The makeshift garrisons were chosen for their strategic locations and proximity to British Army strongholds in the capital.
As part of the ongoing commemorations, wreaths will be laid at each of the sites during Easter Monday.
At the same time, there will also be four wreath-layings in Athenry, Cork, Enniscorthy and Ashbourne.
During the day, more than 500 free talks, exhibitions, debates, films, performances and dramatisations will explore the tumultuous events which played a pivotal role in shaping Ireland.

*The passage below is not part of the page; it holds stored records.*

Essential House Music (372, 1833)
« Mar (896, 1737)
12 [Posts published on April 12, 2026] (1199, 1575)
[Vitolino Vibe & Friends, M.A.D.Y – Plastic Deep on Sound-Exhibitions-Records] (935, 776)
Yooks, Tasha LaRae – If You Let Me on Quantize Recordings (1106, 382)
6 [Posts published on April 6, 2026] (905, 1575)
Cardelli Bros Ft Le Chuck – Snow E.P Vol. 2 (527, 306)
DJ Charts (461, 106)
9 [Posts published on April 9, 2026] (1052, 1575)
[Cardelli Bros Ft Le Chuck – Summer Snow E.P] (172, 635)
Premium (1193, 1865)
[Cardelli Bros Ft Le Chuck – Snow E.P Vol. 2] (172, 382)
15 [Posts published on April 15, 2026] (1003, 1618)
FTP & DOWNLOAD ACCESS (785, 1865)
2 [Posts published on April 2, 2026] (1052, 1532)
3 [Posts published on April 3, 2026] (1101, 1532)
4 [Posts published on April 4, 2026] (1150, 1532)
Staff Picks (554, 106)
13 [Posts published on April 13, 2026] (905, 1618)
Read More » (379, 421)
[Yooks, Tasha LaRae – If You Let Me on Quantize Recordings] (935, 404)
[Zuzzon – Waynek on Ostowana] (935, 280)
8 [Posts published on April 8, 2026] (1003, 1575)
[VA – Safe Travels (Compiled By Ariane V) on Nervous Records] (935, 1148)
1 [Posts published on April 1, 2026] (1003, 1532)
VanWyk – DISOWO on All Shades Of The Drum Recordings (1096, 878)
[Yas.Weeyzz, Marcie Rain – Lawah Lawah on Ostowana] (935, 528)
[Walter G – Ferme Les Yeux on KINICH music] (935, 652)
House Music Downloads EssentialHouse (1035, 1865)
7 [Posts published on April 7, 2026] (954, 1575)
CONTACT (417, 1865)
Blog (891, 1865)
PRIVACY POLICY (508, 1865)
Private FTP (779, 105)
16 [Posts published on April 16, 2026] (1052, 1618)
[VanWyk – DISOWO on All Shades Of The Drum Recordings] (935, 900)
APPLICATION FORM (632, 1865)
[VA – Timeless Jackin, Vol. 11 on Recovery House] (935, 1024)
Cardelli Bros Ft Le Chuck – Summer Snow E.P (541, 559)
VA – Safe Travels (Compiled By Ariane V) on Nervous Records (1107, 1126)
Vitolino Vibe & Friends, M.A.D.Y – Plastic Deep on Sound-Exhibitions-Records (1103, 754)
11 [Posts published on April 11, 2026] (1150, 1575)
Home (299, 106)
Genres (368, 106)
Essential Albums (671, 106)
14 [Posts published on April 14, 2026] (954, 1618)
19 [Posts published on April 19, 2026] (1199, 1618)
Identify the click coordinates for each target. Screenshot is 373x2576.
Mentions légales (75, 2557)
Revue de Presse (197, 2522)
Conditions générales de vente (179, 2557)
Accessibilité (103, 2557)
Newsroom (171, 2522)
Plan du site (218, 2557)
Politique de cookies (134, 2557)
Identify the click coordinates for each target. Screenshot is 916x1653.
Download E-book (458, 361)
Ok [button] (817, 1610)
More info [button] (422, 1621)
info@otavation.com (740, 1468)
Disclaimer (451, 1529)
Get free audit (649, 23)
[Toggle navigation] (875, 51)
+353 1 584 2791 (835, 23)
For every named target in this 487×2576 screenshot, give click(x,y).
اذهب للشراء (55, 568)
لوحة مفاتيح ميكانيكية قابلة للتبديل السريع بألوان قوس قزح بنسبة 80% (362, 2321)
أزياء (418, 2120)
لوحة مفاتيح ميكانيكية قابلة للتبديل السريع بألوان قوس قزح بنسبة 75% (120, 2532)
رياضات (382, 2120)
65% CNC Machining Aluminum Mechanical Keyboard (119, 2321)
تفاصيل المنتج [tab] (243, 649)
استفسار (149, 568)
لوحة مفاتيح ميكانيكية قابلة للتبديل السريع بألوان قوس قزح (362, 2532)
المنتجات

President Michael D Higgins will also make an address at a symposium entitled "Remembering 1916" at the Mansion House on Dawson Street.
The Easter Rising was a military failure for the revolutionaries, who included poets, journalists and teachers, but it ultimately led to the partition of Ireland and the creation of an independent Republic as well as Northern Ireland.
Hundreds of thousands of people lined the streets of the Irish capital on Sunday for a huge military parade, a centrepiece event in a year of celebrations marking of one of the most defining episodes of Irish history.
President Higgins laid a wreath outside the General Post Office, the former rebel headquarters.
After Captain Peter Kelleher re-enacted the reading of the Proclamation, spontaneous applause erupted from the onlookers.
Scores of descendants of the rebels looked on.
Former presidents Mary McAleese and Mary Robinson, former taoisigh Bertie Ahern and Brian Cowen, Dublin Lord Mayor Criona Ni Dhalaigh as well as Northern Ireland Deputy First Minister Martin McGuinness, Garda chief Noirin O'Sullivan and British ambassador to Ireland Dominick Chilcott were among the dignitaries attending.
As part of the ceremony, children representing the four provinces of Ireland - Ulster, Leinster, Connacht and Munster - laid daffodils under the portico of the GPO as a lone piper played Down By The Sally Gardens.
Fr Seamus Madigan, head chaplain of the Defence Forces, said the flower-laying was a "symbol of the unshakeable resolve to live together on this island in peace and harmony".
President Higgins used an address to descendants on Saturday to call on Irish people to take responsibility for building a true Republic, and said the ideals of the Proclamation can still inspire today.